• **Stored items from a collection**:
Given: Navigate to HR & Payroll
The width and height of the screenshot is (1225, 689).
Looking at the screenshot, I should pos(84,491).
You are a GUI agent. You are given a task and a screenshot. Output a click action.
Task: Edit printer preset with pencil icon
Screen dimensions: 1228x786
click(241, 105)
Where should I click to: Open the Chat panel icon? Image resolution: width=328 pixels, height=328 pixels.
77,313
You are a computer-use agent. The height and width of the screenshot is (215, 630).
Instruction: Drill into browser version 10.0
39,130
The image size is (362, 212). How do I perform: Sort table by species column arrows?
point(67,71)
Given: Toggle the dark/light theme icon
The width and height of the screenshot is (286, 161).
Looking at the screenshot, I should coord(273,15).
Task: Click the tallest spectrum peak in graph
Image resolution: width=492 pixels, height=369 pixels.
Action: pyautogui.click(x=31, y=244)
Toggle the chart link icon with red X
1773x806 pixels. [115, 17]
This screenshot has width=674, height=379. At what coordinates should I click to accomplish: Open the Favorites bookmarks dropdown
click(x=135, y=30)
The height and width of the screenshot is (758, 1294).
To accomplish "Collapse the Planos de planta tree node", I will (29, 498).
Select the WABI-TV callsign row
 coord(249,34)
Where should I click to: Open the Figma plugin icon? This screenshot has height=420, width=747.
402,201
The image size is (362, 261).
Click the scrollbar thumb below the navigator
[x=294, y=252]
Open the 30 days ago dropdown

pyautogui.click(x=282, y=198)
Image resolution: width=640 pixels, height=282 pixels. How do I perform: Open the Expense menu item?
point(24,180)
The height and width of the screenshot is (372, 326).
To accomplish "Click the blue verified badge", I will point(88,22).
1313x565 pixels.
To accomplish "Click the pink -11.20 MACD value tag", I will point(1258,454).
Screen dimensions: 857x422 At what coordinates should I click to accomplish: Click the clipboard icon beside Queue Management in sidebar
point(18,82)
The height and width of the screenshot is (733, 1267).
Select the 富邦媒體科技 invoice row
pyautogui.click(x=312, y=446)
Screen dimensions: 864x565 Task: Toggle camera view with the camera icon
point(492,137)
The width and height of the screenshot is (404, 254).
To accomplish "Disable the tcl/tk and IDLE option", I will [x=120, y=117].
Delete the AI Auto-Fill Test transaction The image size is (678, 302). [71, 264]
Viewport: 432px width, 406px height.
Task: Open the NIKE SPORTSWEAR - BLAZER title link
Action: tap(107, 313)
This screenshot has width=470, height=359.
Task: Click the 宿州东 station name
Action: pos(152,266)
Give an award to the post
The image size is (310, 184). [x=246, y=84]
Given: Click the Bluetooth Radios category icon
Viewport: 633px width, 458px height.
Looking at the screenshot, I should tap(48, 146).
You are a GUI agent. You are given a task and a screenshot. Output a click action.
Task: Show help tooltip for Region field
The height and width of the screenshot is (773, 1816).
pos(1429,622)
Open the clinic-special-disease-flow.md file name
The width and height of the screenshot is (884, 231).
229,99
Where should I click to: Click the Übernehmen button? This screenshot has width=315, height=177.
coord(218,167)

• **EXERCISE BRIEF**: Looking at the entries above, how many lines contain the word "will"? Answer with the number alone.

• **YOUR RESPONSE**: 4